(Records excerpted from a collection)
+===+
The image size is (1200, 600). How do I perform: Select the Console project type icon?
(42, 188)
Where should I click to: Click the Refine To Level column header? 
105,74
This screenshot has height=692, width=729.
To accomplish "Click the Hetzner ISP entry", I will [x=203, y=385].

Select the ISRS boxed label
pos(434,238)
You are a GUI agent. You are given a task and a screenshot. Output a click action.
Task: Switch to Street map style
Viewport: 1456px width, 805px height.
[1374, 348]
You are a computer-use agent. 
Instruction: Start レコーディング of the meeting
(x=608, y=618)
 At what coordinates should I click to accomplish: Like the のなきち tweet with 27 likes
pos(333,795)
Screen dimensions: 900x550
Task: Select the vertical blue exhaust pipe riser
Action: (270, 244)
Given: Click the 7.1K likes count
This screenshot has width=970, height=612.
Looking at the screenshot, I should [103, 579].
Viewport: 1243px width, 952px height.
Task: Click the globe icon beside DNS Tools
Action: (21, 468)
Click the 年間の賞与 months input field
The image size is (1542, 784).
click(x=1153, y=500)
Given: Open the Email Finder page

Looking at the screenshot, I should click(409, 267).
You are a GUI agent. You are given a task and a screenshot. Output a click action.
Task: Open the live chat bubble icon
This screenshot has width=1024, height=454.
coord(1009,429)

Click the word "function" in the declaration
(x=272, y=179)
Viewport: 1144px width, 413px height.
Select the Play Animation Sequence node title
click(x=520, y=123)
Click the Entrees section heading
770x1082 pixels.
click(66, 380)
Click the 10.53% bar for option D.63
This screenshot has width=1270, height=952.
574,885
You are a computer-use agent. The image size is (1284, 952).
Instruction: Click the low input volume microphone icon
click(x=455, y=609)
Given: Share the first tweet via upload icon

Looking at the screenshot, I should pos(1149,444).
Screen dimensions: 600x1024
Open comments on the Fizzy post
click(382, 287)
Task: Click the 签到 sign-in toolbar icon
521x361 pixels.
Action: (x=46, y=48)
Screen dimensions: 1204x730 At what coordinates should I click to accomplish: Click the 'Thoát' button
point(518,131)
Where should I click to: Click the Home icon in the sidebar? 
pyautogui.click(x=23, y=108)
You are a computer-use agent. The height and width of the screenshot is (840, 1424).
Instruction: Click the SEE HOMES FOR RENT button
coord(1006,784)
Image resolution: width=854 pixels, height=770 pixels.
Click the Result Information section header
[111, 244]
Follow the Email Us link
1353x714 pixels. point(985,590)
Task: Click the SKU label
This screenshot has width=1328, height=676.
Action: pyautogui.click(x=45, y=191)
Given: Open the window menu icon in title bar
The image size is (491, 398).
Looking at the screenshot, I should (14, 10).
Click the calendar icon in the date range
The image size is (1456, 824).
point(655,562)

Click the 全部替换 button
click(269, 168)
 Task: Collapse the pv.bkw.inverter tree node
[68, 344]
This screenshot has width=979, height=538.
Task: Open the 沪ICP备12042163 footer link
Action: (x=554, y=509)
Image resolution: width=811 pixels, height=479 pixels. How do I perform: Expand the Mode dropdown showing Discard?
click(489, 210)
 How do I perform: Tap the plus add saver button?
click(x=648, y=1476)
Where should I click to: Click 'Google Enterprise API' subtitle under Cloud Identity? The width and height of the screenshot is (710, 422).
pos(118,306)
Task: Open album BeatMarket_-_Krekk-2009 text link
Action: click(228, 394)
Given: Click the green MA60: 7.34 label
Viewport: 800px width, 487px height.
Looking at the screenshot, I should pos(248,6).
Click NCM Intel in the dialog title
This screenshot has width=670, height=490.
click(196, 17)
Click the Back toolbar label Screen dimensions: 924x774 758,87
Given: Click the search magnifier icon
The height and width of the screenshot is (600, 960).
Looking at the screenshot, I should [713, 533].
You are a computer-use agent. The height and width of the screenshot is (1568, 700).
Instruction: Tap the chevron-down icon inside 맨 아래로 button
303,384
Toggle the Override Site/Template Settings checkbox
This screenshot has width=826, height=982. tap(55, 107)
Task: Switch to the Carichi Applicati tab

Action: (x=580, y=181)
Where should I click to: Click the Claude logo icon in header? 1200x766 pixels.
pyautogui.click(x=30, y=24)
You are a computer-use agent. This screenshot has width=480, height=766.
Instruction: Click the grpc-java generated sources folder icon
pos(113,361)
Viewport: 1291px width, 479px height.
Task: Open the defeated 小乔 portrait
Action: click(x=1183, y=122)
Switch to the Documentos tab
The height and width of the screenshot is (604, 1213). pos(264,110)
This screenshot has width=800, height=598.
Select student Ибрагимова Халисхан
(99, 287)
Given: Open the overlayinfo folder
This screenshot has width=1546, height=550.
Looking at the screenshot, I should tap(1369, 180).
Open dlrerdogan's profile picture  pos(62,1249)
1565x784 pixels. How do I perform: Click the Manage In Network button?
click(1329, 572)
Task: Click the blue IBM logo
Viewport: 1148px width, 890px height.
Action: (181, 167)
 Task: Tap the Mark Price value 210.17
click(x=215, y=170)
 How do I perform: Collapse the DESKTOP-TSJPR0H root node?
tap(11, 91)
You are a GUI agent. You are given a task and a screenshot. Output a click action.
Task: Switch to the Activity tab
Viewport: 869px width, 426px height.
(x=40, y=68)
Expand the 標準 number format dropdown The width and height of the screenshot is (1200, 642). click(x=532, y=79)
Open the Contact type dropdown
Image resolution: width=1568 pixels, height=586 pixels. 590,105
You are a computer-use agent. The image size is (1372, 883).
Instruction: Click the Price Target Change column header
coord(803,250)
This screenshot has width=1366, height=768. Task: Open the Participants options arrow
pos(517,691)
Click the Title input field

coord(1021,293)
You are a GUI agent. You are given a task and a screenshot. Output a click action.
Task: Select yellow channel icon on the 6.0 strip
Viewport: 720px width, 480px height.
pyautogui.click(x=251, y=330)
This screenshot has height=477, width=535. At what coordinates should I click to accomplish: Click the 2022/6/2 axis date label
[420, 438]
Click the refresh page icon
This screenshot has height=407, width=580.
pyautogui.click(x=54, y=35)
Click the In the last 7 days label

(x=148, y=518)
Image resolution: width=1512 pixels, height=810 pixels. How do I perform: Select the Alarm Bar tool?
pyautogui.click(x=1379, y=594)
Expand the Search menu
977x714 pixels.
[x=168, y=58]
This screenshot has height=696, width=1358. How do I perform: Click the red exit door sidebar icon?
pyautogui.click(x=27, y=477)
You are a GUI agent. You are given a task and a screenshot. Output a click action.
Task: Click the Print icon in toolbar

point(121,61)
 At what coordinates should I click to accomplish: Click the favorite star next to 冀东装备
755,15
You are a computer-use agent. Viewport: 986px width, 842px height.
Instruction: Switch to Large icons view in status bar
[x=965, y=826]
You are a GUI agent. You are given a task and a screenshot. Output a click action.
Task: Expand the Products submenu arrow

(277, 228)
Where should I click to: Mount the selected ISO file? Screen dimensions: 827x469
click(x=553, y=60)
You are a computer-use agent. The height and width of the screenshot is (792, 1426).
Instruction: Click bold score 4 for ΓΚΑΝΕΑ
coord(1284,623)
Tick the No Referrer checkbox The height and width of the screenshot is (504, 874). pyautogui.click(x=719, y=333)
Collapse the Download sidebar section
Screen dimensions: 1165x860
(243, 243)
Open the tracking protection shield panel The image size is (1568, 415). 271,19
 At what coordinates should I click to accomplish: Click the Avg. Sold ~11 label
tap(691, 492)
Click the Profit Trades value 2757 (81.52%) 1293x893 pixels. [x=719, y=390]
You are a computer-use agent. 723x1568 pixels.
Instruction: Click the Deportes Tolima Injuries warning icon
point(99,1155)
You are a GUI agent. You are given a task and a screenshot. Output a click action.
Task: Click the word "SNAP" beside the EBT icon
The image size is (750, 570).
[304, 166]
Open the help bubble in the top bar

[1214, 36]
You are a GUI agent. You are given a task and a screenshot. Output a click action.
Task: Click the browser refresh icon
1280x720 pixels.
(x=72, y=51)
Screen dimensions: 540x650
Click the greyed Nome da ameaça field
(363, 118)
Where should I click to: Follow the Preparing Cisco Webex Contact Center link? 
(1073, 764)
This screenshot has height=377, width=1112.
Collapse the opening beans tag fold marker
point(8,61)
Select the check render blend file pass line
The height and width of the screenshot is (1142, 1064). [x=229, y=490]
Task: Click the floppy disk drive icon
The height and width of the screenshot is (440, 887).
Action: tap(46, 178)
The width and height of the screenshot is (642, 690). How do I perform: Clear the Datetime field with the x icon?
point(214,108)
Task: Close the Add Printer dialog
+===+
Could you reproduce, exactly as written, the lines running from the one with "Select the check render blend file pass line" to the end of the entries above?

Select the check render blend file pass line
The height and width of the screenshot is (1142, 1064). [x=229, y=490]
Task: Click the floppy disk drive icon
The height and width of the screenshot is (440, 887).
Action: tap(46, 178)
The width and height of the screenshot is (642, 690). How do I perform: Clear the Datetime field with the x icon?
point(214,108)
Task: Close the Add Printer dialog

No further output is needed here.